→ DESCRIPTION OF THE TASK
Please copy out the items below, swapping "Instruction" for "Goal" wherever it appears and leaving everything else unchanged.

→ RECORD EXCERPTS
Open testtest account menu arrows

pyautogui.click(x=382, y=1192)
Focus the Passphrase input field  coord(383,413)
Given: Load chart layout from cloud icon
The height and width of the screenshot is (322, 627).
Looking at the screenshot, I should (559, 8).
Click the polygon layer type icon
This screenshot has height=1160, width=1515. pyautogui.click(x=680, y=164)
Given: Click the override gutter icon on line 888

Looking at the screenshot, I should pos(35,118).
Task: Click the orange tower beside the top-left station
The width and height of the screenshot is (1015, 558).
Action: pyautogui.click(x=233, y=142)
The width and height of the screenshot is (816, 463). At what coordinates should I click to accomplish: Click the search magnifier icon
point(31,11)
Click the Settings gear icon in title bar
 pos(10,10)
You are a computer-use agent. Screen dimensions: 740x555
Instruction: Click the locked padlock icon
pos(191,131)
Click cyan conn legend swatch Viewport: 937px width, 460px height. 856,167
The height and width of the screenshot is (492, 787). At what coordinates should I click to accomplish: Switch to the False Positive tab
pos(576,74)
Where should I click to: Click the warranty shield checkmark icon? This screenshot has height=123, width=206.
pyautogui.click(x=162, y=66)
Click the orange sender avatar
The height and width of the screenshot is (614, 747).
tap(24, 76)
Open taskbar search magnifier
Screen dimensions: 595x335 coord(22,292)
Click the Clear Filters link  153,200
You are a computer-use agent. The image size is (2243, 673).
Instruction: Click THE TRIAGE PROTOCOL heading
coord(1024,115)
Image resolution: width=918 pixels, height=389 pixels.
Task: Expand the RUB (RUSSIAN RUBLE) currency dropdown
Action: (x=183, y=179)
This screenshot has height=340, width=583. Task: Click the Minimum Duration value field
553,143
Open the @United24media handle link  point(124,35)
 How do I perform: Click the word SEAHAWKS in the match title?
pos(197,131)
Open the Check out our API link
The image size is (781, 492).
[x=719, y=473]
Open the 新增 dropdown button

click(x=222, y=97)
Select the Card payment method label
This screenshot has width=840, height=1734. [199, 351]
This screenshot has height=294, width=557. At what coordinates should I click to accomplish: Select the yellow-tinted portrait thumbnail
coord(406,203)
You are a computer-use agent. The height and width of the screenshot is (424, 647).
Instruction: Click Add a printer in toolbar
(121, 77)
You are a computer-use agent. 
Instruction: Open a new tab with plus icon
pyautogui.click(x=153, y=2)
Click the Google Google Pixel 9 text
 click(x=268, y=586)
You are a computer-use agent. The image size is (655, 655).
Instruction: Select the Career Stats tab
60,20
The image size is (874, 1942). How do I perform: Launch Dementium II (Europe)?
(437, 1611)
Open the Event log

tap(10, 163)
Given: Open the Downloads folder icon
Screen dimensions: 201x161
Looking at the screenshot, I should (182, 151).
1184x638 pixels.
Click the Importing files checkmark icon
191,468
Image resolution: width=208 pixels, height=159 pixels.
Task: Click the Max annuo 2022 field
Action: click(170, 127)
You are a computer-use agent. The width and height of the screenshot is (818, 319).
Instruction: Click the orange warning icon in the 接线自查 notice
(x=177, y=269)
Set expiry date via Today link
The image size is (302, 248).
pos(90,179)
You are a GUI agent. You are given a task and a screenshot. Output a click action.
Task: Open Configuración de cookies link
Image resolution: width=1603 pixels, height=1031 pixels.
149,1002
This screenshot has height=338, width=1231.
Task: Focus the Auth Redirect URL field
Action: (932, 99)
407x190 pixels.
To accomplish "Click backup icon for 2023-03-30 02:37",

→ ANSWER TO THE TASK
Open testtest account menu arrows

pyautogui.click(x=382, y=1192)
Focus the Passphrase input field  coord(383,413)
Given: Load chart layout from cloud icon
The height and width of the screenshot is (322, 627).
Looking at the screenshot, I should (559, 8).
Click the polygon layer type icon
This screenshot has height=1160, width=1515. pyautogui.click(x=680, y=164)
Given: Click the override gutter icon on line 888

Looking at the screenshot, I should pos(35,118).
Task: Click the orange tower beside the top-left station
The width and height of the screenshot is (1015, 558).
Action: pyautogui.click(x=233, y=142)
The width and height of the screenshot is (816, 463). At what coordinates should I click to accomplish: Click the search magnifier icon
point(31,11)
Click the Settings gear icon in title bar
 pos(10,10)
You are a computer-use agent. Screen dimensions: 740x555
Goal: Click the locked padlock icon
pos(191,131)
Click cyan conn legend swatch Viewport: 937px width, 460px height. 856,167
The height and width of the screenshot is (492, 787). At what coordinates should I click to accomplish: Switch to the False Positive tab
pos(576,74)
Where should I click to: Click the warranty shield checkmark icon? This screenshot has height=123, width=206.
pyautogui.click(x=162, y=66)
Click the orange sender avatar
The height and width of the screenshot is (614, 747).
tap(24, 76)
Open taskbar search magnifier
Screen dimensions: 595x335 coord(22,292)
Click the Clear Filters link  153,200
You are a computer-use agent. The image size is (2243, 673).
Goal: Click THE TRIAGE PROTOCOL heading
coord(1024,115)
Image resolution: width=918 pixels, height=389 pixels.
Task: Expand the RUB (RUSSIAN RUBLE) currency dropdown
Action: (x=183, y=179)
This screenshot has height=340, width=583. Task: Click the Minimum Duration value field
553,143
Open the @United24media handle link  point(124,35)
 How do I perform: Click the word SEAHAWKS in the match title?
pos(197,131)
Open the Check out our API link
The image size is (781, 492).
[x=719, y=473]
Open the 新增 dropdown button

click(x=222, y=97)
Select the Card payment method label
This screenshot has width=840, height=1734. [199, 351]
This screenshot has height=294, width=557. At what coordinates should I click to accomplish: Select the yellow-tinted portrait thumbnail
coord(406,203)
You are a computer-use agent. The height and width of the screenshot is (424, 647).
Goal: Click Add a printer in toolbar
(121, 77)
You are a computer-use agent. 
Goal: Open a new tab with plus icon
pyautogui.click(x=153, y=2)
Click the Google Google Pixel 9 text
 click(x=268, y=586)
You are a computer-use agent. The image size is (655, 655).
Goal: Select the Career Stats tab
60,20
The image size is (874, 1942). How do I perform: Launch Dementium II (Europe)?
(437, 1611)
Open the Event log

tap(10, 163)
Given: Open the Downloads folder icon
Screen dimensions: 201x161
Looking at the screenshot, I should (182, 151).
1184x638 pixels.
Click the Importing files checkmark icon
191,468
Image resolution: width=208 pixels, height=159 pixels.
Task: Click the Max annuo 2022 field
Action: click(170, 127)
You are a computer-use agent. The width and height of the screenshot is (818, 319).
Goal: Click the orange warning icon in the 接线自查 notice
(x=177, y=269)
Set expiry date via Today link
The image size is (302, 248).
pos(90,179)
You are a GUI agent. You are given a task and a screenshot. Output a click action.
Task: Open Configuración de cookies link
Image resolution: width=1603 pixels, height=1031 pixels.
149,1002
This screenshot has height=338, width=1231.
Task: Focus the Auth Redirect URL field
Action: (932, 99)
407x190 pixels.
To accomplish "Click backup icon for 2023-03-30 02:37",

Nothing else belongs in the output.